SLEP018 Pandas output for transformers with set_output #68

thomasjpfan · 2022-05-26T22:53:50Z

This SLEP proposes a set_output API used to configure the output of transform. The overall idea is to use set_output(transform="pandas_or_sparse"), which outputs a pandas dataframe for dense data and a scipy sparse matrix for sparse data.

Use cases

I put together a functional prototype of this API that you can explore in this colab notebook. Here is a rendered version of the demo. The demo includes the following use cases:

DataFrame output from a Single transformer
Column Transformer with DataFrame output
Feature selection based on column names with cross validation
Using HistGradientBoosting to select categories based on dtype
Text preprocessing with sparse data

Future Extensions

The Pandas DataFrame is not suitable to provide column names for sparse data because it has performance issues as shown in #16772. A future extension to this SLEP is to have a "pandas_or_namedsparse" option. This option will use a scikit-learn specific sparse container that subclasses SciPy's sparse matrices. This sparse container includes the sparse data, feature names and index. This enables pipelines with Vectorizers without performance issues::

pipe = make_pipeline(
   CountVectorizer(),
   TfidfTransformer(),
   LogisticRegression(solver="liblinear")
)
pipe.set_output(transform="pandas_or_namedsparse")
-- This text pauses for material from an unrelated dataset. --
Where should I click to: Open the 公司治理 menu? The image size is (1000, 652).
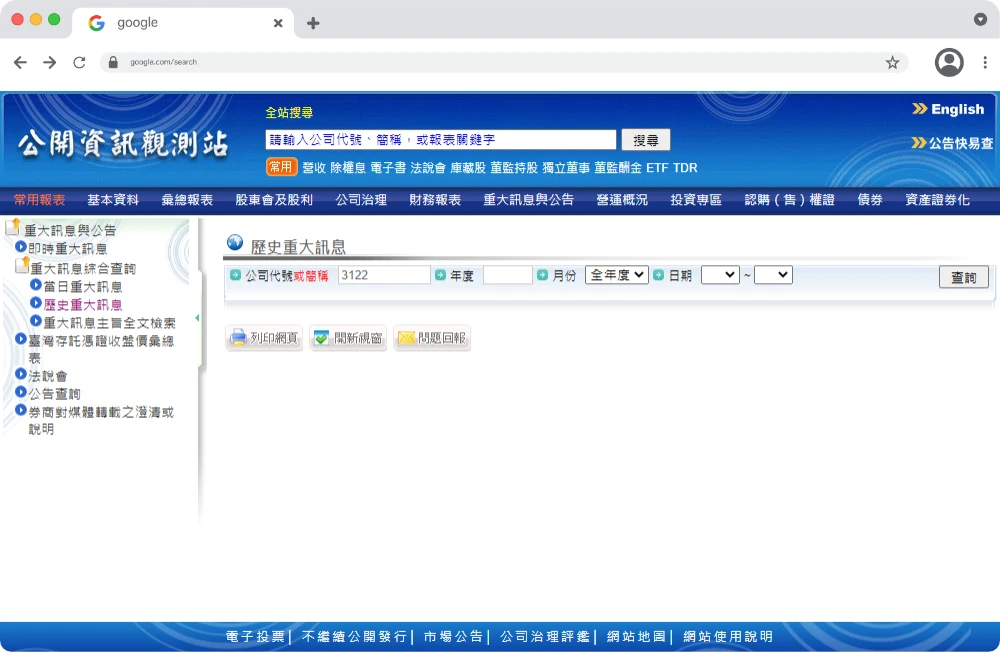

# feature names for logistic regression
pipe[-1].feature_names_in_

CC @amueller @glemaitre @lorentzenchr

ogrisel · 2022-05-30T12:47:14Z

If we introduce new (internal) containers to add named columns to sparse matrices, we could even have a container that has several column blocks of different types (e.g. pandas dataframe and sparse matrices, possibly with different dtypes), for instance to store the output of a column transformer without any a priori data conversion and this would allow the downstream estimator in the pipeline to materialize this input in an optimal way.

Some column wise estimators such as coordinate-descent linear models and tree models could even accept data with mixed column blocks representation.

thomasjpfan · 2022-05-30T14:47:53Z

I think it's possible to have a new custom container that contains several blocks. It can also adopt the dataframe interchange protocol which allows the custom container to be converted to dataframes in other libraries.

Dataframe libraries such as: https://github.com/rapidsai/cudf/pull/90710, pandas-dev/pandas#46141, vaexio/vaex#1509, modin-project/modin#4269 have adopted the protocol.

There are two underlying issues with the protocol:

Sparse columns as you noted in Sparse columns data-apis/dataframe-api#55
Custom dataframe container backed by a C-ordered ndarray. According to the specification, the column buffers must be contiguous. XREF: How to consume a single buffer & connection to array interchange data-apis/dataframe-api#39

In both cases, we can still store the blocks as CSR and C-ordered ndarrays, but when __dataframe__ is called a copy must be made. This is exactly what pandas does in it's dataframe protocol implementation.

This SLEP

As noted in the dev meeting, this SLEP will focus on set_output and pandas output. If we were to create a custom container, then we can use the same API of set_output to configure the transformer.

thomasjpfan · 2022-06-12T22:04:53Z

During the monthly developer meeting we decided to remove the "namedtensor" from this SLEP and stick with transform="pandas" for now. I am debating between two APIs for sparse data:

transform="pandas", which will use Panda's Sparse extension arrays for sparse data, which is inefficient. The pro is that the feature names are passed through.
transform="pandas_or_sparse", which will output a SciPy sparse matrix for sparse data, which is more efficient. The con is that the feature names are not passed through.

The final solution is to have transform="pandas_or_namedsparse" where we have a custom sparse container with column names, which was the initial version of this SLEP. But since we want to reduce the scope, I am okay with option 1, 2 or both.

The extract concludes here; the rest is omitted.